## Data records

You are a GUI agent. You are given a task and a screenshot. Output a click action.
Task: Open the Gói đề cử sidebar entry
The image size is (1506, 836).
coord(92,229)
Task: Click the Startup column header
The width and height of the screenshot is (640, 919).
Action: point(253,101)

---

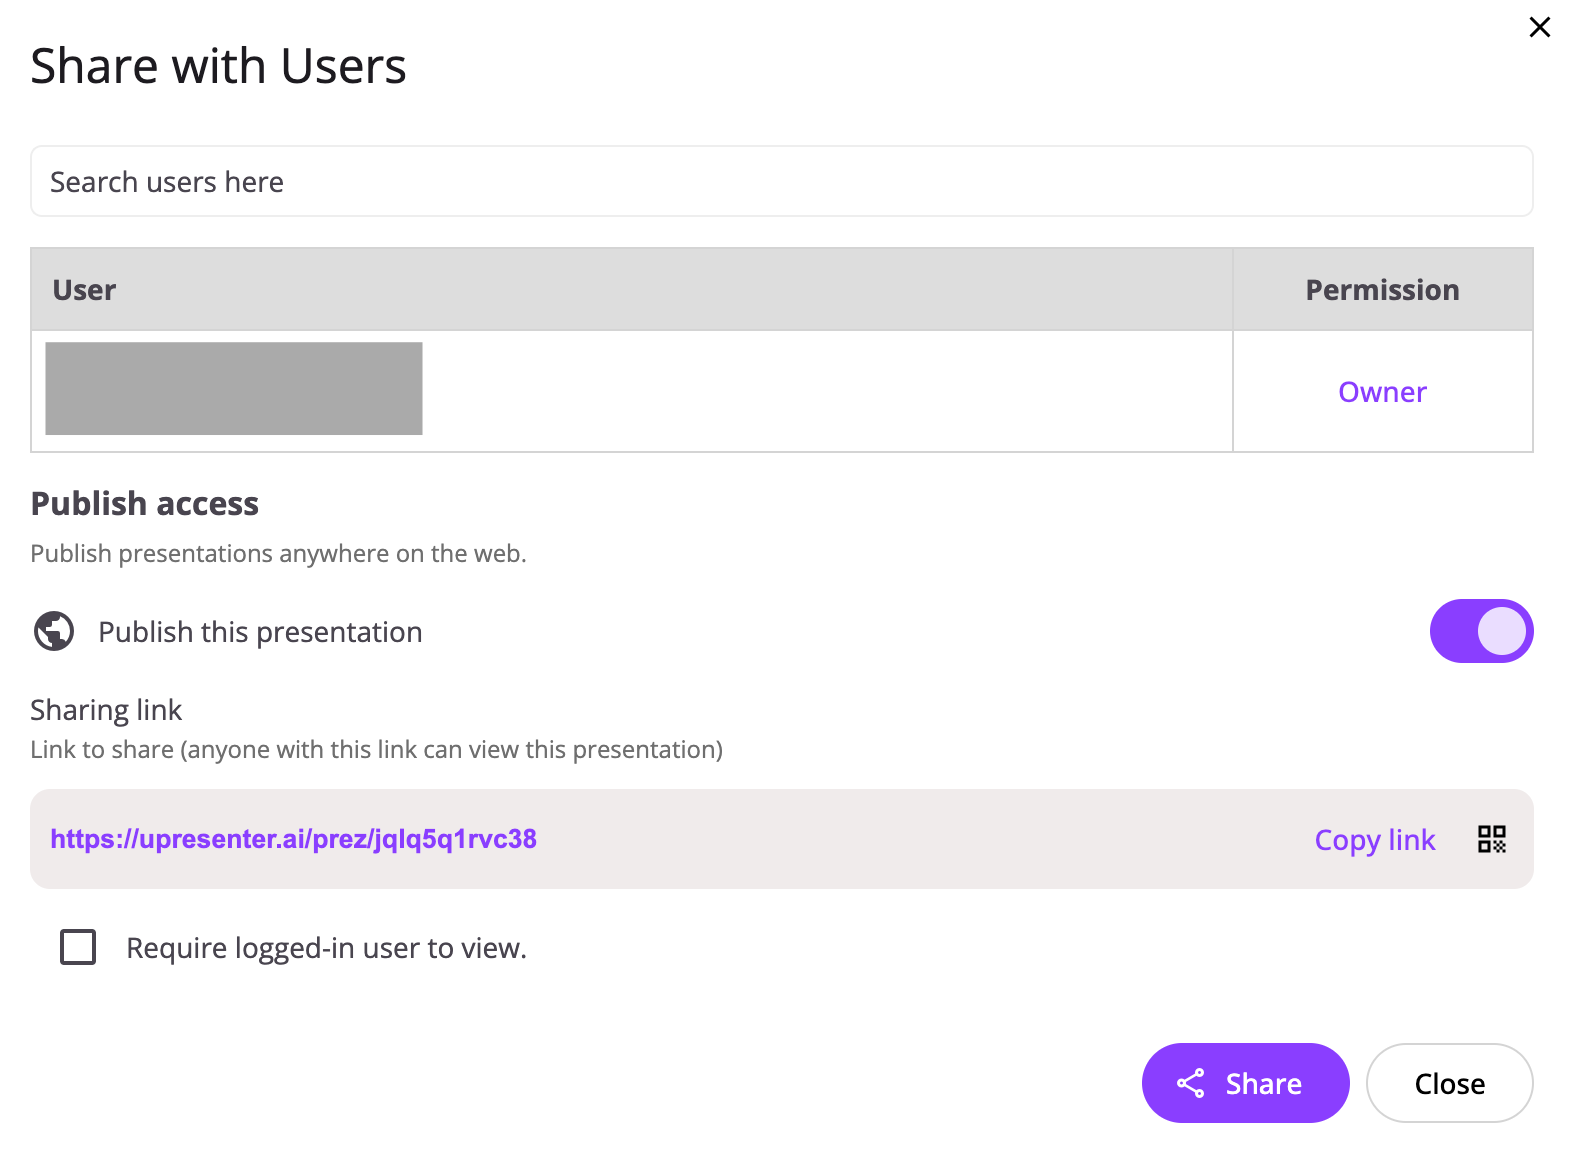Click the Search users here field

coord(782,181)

## Prompt
Convert the lines between those containing "You are a GUI" and "Action: point(253,101)", inclusive, into a numbered list, omitting any blank lines.

## Exercise answer
1. You are a GUI agent. You are given a task and a screenshot. Output a click action.
2. Task: Open the Gói đề cử sidebar entry
3. The image size is (1506, 836).
4. coord(92,229)
5. Task: Click the Startup column header
6. The width and height of the screenshot is (640, 919).
7. Action: point(253,101)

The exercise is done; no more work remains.